Premier président dans l’histoire de la France a être mis en examen pour « détournement de fonds publics » il est aussi le premier a avoir laissé aux africains l’image d’une France amie aux pires dictatures africaines.Mis en examen depuis 22.11.2007,et soupçonné de «détournement de fonds publics» et«d’abus de confiance» Chirac semble être en fin de course dans le long sprint concernant ces scandales, ces errements et ces roublardises.Beaucoup pariait sur une retraite sans repos á cause d’une cascade de scandales dont tantôt ses lieutenants comme Alain Juppé ont dû payé chers et qui lui a rendu inéligible pendant une année et Dominique de Villepin qui a son sort fixé dans la première quinzaine du mois de décembre suite á l’affaire Clearstream.

Dans l’espoir pour les africains que le procès ne fera pas Pchitt…

Le bel exemple pour les africains serait si Chirac est condamné.Dans l’esprit collectif des présidents qui régentent le continent noir ,un président blanc et de surcroit de l’hexagone, est un rempart pour leurs forfaits.Ici il est a remarqué que pour les abus de biens publics et de corruption, en France les juges sont plus tenaces. « Il ne faut pas polluer la patrie française,la belle France de voleurs ». Ironie de l’histoire,les mêmes juges qui envoient Chirac en correctionnelle sont ceux qui comme par hasard hier déclaraient un non lieu pour la plainte déposée par Transparency international contre trois chefs d’ Etats africains, plainte déposée pour « abus de biens publics »et « pillage de leurs pays ».Où est le sérieux ?

L’ancien chef d’ Etat Jacques Chirac a pris «acte de cette décision, en justiciable comme les autres», indique un communiqué. «Il est serein et décidé à établir devant le tribunal qu’aucun des emplois qui restent en débat ne constitue un emploi fictif», ajoutent ses services.

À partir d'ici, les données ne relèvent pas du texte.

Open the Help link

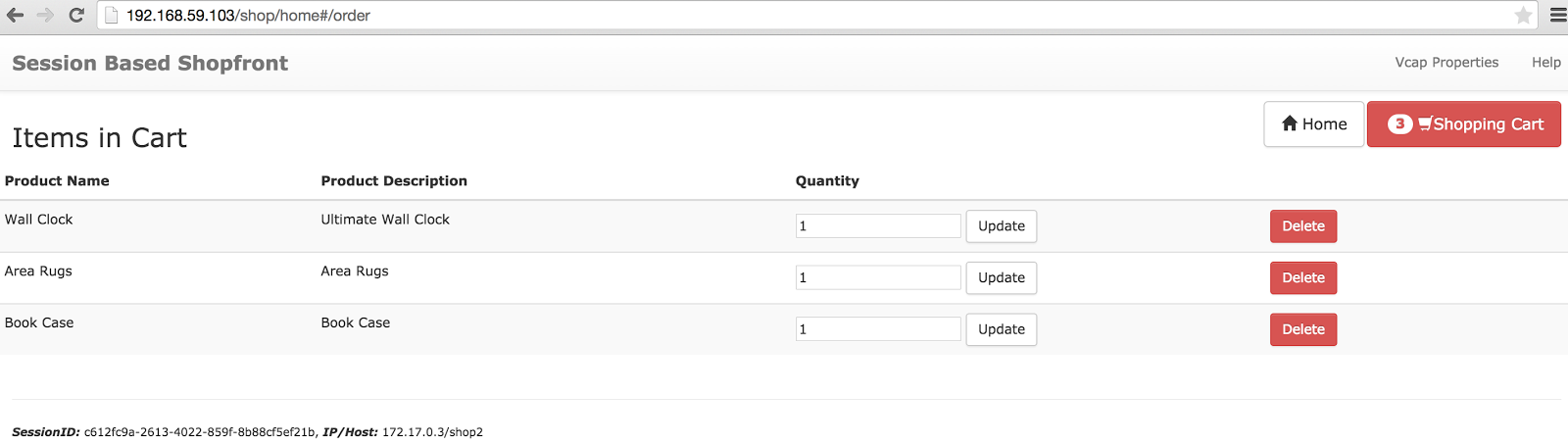click(x=1545, y=63)
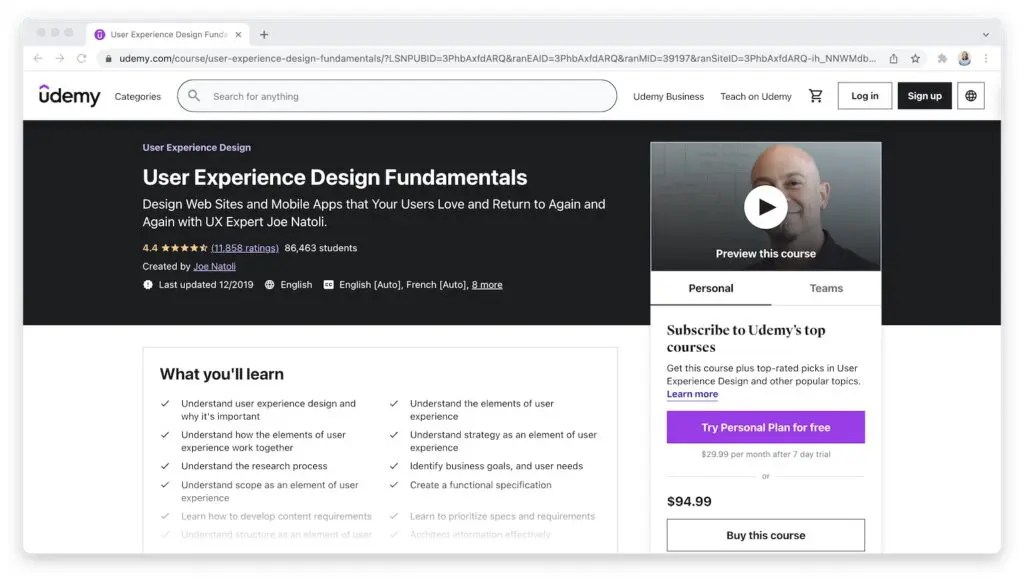Open the Chrome three-dot menu
The height and width of the screenshot is (582, 1024).
[988, 58]
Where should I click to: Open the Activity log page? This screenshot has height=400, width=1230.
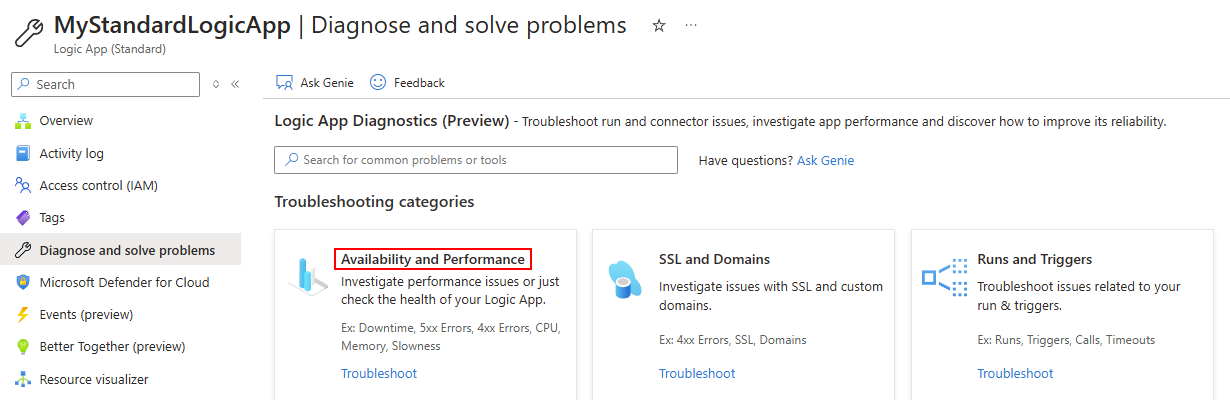(71, 153)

Le bureau de Jacques Chirac note que l’ancien président et neuf autres personnes sont renvoyées «pour 21 supposés emplois fictifs, sur les 481 emplois examinés par la justice, ce qui exclut toute idée de système durant la période où il a été maire de Paris». En théorie, le chef de «détournement de fonds publics» est punissable de dix ans d’emprisonnement et 150.000 euros d’amendes ( article 432-15 du code pénal ). Celui d’«abus de confiance» est puni de trois ans d’emprisonnement et de 375000 euros d’amende ( article 314-1du code pénal ). Les africains attendent que cette longue histoire de la République ne fasse pas pchitt comme toutes les autres dont Chirac s’est moqué gauloisement.